GEGEVEN OPDRACHT A
Hoe lang werkte de elektronische regelaar in de ID van Dennis volgens het tekstfragment over de spanningsregelaar al zonder problemen?

TEKSTFRAGMENT
::::::
Omdat er geen 6V/30A plus schakelende spanningsregelaar te vinden was, is de belangstelling gepeild onder een paar eigenaren van vroege types. Die was er, maar onvoldoende om de kosten per regelaar voldoende te verlagen. Een interessante reactie kwam van Dennis (Capucine ID1958): de elektronische regelaar in zijn ID werkte al 10 jaar probleemloos. Destijds speciaal voor hem gemaakt.

Zijn producent levert vooral voor Engelse auto’s en motoren. Die hebben vaak een schakeling via de plus. Door ervaring was de producent terughoudend om zo’n regelaar te bouwen: particulieren begrijpen niet hoe het werkt of aangesloten moet worden, men bouwt zelfs regelaars in een dashboardkastje met lange dunne draden, brengt geen zekering of koellichaam aan vanwege de originaliteit etc. Daarom leverde hij liever alleen aan de “handel”.

Toch werd de speciaal gemaakte spanningsregelaar een paar dagen later opgestuurd. Samen met een handleiding hoe e.e.a. aan te sluiten. Daarbij was nadrukkelijke aangegeven dat de regelaar op een koelvlak gemonteerd moet worden en een zekering van 30A geplaatst moet worden. En vet gedrukt: de fabrikant kan niet aansprakelijk worden gesteld voor schade die is ontstaan door het gebruik van de regelaar.
::::::
AANGELEVERD MATERIAAL

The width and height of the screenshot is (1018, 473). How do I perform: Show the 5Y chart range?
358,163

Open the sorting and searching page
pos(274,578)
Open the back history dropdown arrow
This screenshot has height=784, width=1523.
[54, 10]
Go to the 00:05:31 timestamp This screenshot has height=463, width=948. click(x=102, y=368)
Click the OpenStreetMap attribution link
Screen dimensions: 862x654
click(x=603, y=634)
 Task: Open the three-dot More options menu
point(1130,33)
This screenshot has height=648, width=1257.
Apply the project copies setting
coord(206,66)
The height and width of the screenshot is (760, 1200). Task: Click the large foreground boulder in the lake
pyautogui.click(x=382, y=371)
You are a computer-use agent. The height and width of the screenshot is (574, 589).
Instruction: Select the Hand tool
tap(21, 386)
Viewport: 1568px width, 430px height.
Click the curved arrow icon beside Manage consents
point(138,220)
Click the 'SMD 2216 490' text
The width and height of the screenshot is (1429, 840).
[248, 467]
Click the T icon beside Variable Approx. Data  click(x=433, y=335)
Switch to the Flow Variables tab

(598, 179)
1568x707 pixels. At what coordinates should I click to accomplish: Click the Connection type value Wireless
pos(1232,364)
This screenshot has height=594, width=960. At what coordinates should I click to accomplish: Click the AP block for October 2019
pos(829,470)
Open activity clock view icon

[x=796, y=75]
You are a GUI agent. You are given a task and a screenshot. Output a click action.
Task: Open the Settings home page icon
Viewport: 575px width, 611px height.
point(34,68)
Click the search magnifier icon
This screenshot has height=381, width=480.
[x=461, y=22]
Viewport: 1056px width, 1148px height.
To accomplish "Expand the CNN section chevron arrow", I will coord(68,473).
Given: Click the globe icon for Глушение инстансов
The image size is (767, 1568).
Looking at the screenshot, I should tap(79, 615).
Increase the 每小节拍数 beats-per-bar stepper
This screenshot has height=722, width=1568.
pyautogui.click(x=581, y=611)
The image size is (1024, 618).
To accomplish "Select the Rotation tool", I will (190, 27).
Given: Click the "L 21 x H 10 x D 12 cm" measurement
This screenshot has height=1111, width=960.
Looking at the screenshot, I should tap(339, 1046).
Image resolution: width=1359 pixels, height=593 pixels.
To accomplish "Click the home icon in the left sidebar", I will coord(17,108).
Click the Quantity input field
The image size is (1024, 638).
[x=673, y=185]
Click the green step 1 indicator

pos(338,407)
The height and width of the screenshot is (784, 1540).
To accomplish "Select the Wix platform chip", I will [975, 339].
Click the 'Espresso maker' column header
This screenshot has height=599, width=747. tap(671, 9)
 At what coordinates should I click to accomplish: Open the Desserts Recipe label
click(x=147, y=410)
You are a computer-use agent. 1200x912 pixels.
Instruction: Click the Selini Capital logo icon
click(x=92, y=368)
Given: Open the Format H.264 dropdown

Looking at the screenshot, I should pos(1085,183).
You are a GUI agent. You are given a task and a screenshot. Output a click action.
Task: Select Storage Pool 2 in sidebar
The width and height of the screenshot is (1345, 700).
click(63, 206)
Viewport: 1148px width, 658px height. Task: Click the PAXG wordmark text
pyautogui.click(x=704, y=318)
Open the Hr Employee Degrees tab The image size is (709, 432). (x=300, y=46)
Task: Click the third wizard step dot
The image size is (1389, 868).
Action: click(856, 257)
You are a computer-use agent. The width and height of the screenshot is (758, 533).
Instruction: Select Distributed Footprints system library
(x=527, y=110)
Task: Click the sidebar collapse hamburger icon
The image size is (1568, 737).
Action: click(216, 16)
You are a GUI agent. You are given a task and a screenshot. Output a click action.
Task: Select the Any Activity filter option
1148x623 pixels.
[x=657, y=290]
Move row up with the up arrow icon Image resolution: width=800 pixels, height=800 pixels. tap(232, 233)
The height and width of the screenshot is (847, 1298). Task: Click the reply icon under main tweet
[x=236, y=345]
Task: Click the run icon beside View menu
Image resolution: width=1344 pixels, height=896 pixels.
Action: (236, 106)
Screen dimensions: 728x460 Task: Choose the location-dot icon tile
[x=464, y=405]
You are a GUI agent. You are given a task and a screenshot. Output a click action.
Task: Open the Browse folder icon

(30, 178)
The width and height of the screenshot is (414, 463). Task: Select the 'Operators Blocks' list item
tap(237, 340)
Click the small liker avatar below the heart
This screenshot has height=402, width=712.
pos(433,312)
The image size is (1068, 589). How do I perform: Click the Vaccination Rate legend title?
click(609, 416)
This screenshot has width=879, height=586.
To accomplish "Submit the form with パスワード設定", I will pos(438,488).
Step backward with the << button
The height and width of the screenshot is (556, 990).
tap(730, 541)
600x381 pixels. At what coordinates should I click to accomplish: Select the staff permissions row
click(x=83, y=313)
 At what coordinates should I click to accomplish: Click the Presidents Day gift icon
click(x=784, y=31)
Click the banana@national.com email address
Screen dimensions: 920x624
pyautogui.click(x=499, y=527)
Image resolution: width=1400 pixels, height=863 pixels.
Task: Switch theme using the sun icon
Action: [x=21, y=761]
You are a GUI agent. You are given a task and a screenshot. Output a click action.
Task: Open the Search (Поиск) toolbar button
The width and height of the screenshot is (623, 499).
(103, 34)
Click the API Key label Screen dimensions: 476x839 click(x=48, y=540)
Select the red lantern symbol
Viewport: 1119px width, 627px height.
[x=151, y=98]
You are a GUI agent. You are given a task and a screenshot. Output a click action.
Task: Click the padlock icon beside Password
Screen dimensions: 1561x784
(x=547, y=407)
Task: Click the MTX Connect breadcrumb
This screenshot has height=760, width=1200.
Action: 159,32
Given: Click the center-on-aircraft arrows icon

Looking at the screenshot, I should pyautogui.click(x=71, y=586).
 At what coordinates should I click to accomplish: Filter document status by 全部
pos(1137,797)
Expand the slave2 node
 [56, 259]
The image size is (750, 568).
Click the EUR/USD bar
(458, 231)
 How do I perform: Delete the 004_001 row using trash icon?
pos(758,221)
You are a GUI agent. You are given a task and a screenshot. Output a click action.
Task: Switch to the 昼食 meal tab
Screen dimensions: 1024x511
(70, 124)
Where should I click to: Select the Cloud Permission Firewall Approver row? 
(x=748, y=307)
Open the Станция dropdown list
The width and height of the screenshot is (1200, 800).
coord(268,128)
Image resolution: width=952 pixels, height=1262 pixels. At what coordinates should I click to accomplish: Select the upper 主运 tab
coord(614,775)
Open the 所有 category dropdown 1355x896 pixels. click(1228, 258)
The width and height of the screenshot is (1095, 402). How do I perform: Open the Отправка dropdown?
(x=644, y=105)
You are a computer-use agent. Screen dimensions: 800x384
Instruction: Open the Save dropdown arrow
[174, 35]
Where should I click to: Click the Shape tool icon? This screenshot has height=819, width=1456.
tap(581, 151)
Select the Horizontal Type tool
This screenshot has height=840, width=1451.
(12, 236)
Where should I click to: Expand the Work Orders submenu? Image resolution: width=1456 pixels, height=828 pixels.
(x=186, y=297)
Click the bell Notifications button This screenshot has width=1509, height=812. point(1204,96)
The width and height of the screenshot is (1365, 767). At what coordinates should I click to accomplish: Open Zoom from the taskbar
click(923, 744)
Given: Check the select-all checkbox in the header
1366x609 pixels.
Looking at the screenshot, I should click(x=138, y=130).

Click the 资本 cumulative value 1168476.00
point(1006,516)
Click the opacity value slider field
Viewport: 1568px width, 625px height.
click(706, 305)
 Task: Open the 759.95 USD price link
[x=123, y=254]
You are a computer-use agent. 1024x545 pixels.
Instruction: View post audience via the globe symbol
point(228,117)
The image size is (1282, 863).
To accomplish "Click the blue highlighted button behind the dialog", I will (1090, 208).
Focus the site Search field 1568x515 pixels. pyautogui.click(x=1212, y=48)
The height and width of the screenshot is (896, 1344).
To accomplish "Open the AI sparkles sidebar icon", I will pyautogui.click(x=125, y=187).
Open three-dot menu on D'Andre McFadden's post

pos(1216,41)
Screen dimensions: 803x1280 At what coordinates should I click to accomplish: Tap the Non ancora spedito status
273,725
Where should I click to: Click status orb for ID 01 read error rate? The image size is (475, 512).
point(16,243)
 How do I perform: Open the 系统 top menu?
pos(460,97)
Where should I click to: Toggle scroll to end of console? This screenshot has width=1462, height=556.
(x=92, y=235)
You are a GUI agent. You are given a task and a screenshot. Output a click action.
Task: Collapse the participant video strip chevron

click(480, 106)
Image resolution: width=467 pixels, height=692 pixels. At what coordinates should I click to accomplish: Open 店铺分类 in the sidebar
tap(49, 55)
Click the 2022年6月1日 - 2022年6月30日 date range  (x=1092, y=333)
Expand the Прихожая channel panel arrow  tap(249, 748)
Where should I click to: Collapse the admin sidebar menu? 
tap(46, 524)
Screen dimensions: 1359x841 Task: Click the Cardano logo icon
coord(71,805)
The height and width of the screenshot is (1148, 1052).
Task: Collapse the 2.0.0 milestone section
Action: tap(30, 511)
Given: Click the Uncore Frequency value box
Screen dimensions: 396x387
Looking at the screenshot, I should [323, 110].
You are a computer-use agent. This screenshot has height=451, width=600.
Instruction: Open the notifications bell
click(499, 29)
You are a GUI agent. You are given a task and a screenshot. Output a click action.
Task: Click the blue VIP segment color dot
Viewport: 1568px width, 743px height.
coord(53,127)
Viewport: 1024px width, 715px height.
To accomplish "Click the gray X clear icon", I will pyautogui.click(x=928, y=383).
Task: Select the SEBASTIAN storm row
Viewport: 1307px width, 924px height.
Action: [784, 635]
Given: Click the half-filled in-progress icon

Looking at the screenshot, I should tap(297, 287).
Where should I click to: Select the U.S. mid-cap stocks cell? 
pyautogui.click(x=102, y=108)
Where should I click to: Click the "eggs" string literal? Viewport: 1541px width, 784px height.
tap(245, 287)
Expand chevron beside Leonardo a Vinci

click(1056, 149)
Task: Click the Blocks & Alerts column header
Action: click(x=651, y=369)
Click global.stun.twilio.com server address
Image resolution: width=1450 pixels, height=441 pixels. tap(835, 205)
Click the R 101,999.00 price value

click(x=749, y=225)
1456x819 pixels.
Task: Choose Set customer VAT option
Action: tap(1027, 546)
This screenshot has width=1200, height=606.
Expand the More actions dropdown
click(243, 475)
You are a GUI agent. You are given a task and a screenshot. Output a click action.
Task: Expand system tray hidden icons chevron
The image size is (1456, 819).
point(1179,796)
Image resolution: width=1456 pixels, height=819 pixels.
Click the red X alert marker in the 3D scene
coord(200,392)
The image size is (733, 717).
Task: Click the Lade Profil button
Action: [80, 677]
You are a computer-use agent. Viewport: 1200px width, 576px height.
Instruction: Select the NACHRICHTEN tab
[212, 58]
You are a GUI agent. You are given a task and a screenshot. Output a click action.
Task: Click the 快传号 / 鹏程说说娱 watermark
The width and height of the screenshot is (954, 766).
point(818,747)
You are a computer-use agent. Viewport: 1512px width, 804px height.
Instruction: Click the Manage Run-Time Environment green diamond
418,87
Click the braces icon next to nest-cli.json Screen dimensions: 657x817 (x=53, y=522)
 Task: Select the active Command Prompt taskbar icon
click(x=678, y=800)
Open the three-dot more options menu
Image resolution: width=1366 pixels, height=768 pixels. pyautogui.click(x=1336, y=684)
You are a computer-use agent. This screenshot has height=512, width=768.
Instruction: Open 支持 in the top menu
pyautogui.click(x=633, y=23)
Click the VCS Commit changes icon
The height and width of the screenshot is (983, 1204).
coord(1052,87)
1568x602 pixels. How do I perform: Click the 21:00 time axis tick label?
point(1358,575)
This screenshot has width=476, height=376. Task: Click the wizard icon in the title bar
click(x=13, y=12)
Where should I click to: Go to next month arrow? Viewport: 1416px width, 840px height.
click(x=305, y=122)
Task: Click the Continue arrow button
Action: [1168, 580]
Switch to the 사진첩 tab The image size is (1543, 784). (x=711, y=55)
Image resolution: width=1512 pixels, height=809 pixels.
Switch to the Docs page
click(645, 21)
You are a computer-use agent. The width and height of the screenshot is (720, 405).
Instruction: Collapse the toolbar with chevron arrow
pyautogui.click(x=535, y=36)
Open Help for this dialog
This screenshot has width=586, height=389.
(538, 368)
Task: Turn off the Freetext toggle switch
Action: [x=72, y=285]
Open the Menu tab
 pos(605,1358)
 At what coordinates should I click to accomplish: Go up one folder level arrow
::::::
GEGEVEN OPDRACHT B
Neem uit de lijst ongewijzigd de regels over, vanaf de regel met "Focus the site" tot en met de regel met "click(480, 106)".

RESULTAAT OPDRACHT A
Al 10 jaar.

RESULTAAT OPDRACHT B
Focus the site Search field 1568x515 pixels. pyautogui.click(x=1212, y=48)
The height and width of the screenshot is (896, 1344).
To accomplish "Open the AI sparkles sidebar icon", I will pyautogui.click(x=125, y=187).
Open three-dot menu on D'Andre McFadden's post

pos(1216,41)
Screen dimensions: 803x1280 At what coordinates should I click to accomplish: Tap the Non ancora spedito status
273,725
Where should I click to: Click status orb for ID 01 read error rate? The image size is (475, 512).
point(16,243)
 How do I perform: Open the 系统 top menu?
pos(460,97)
Where should I click to: Toggle scroll to end of console? This screenshot has width=1462, height=556.
(x=92, y=235)
You are a GUI agent. You are given a task and a screenshot. Output a click action.
Task: Collapse the participant video strip chevron

click(480, 106)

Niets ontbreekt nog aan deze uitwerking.